Linda Eder (Sept.12-14)
Feinstein’s/54 Below / 7PM, $90+
“Linda Eder—the Star Search songstress turned Broadway and concert star—has never been known for the subtlety of her approach, which can be boiled down to two steps: (1) Stand, and (2) Sing. But gee whiz, the lady can really belt a number. Her current set includes selections from her latest solo album, If You See Me.” (TONY)

Justin Vivian Bond: A Star is Borned (Sept.12-16)
Joe’s Pub / 9:30PM, $35
“Justin Vivian Bond, the immortal angel of downtown cabaret, returns to Joe’s Pub for another salty night of songs and off-the-cuff stories, this time toasting the upcoming remake of A Star is Born. The epic Mx. Viv and their accompanying band celebrate the songs of Barbra Streisand, Lady Gaga and Judy Garland, weaving in reflections of their own childhood dreams of stardom along the way. Not to be missed.” (TONY)
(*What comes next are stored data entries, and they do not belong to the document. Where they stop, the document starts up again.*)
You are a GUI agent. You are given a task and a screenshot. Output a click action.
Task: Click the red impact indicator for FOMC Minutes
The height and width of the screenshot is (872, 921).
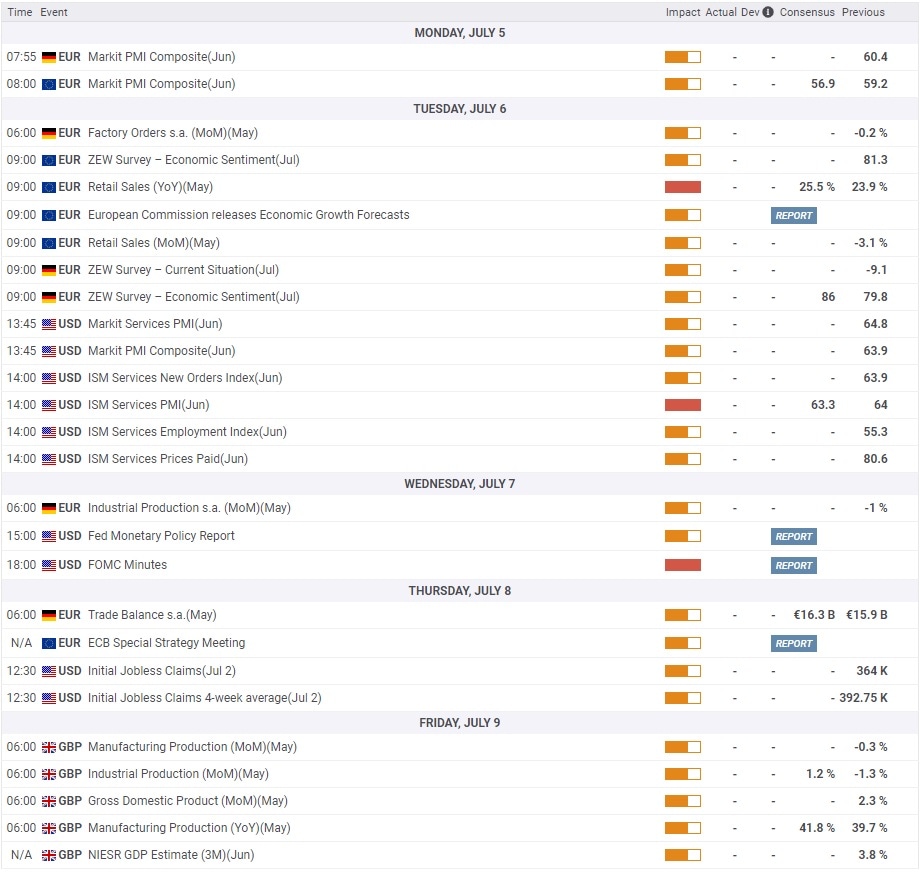(x=682, y=564)
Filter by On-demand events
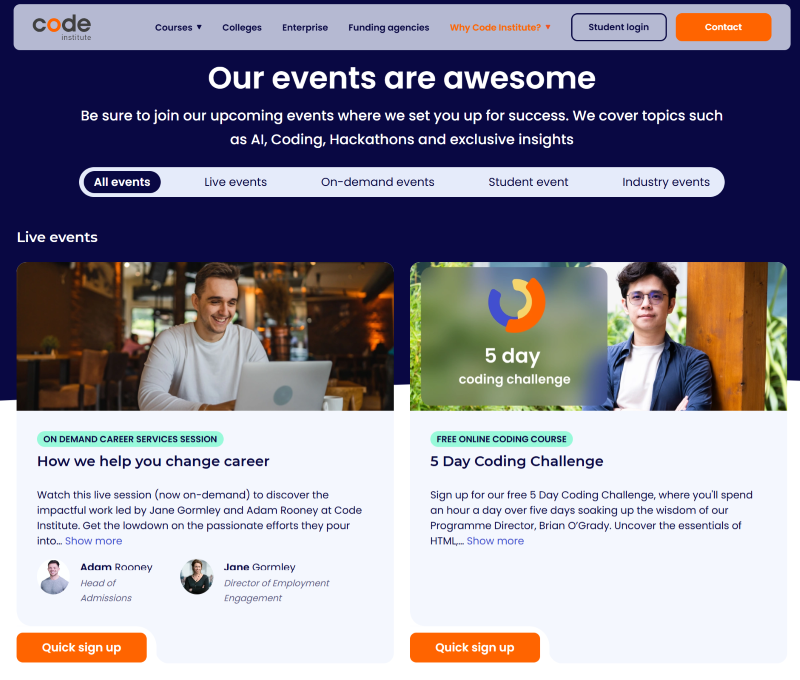 [x=377, y=182]
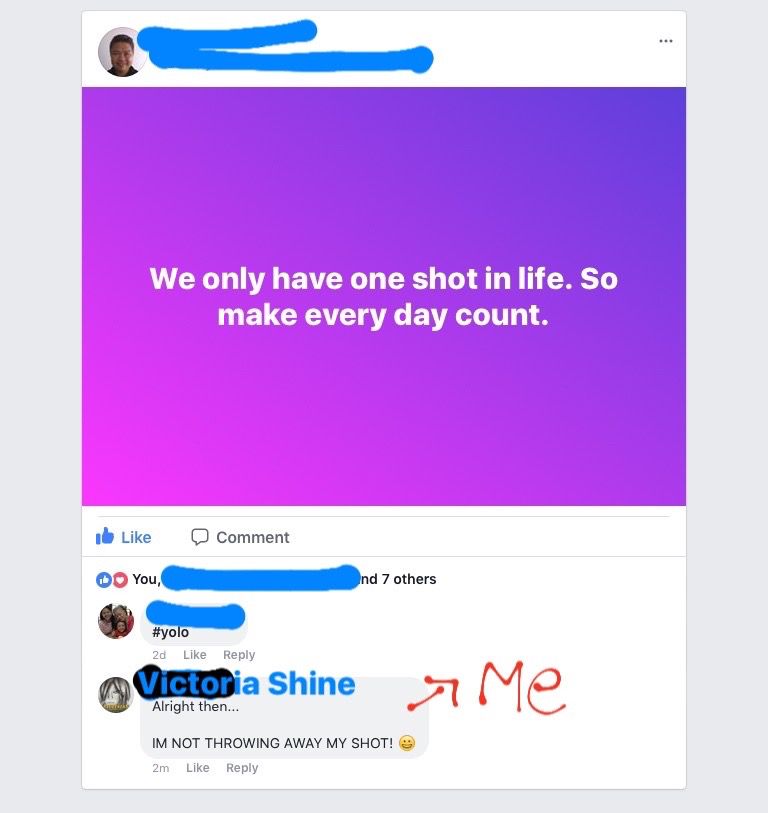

There Will Be Blood: Live (Sept.12-13)
New York Philharmonic
Lincoln Center, David Geffen Hall / 7:30PM, $30+
“The Philharmonic performs Jonny Greenwood’s riveting film score as the powerful, Oscar-nominated film starring Academy Award winner Daniel Day-Lewis is projected above the Orchestra on a giant screen.”

Bill Charlap Trio (Sept.11-16)
Village Vanguard, 178 Seventh Ave. S., at 11th St./ 8:30Pm, +10:30PM, $35
“Melding spit-and-polish precision with low-simmering passion, this long-standing unit has evolved into the premier mainstream piano trio of its time. Charlap, who prizes interpretation above original composition, buffs up the ensemble’s songbook and jazz standards with an airborne momentum provided by two non-relative Washingtons: the bassist Peter and the drummer Kenny.” (Steve Futterman, NewYorker)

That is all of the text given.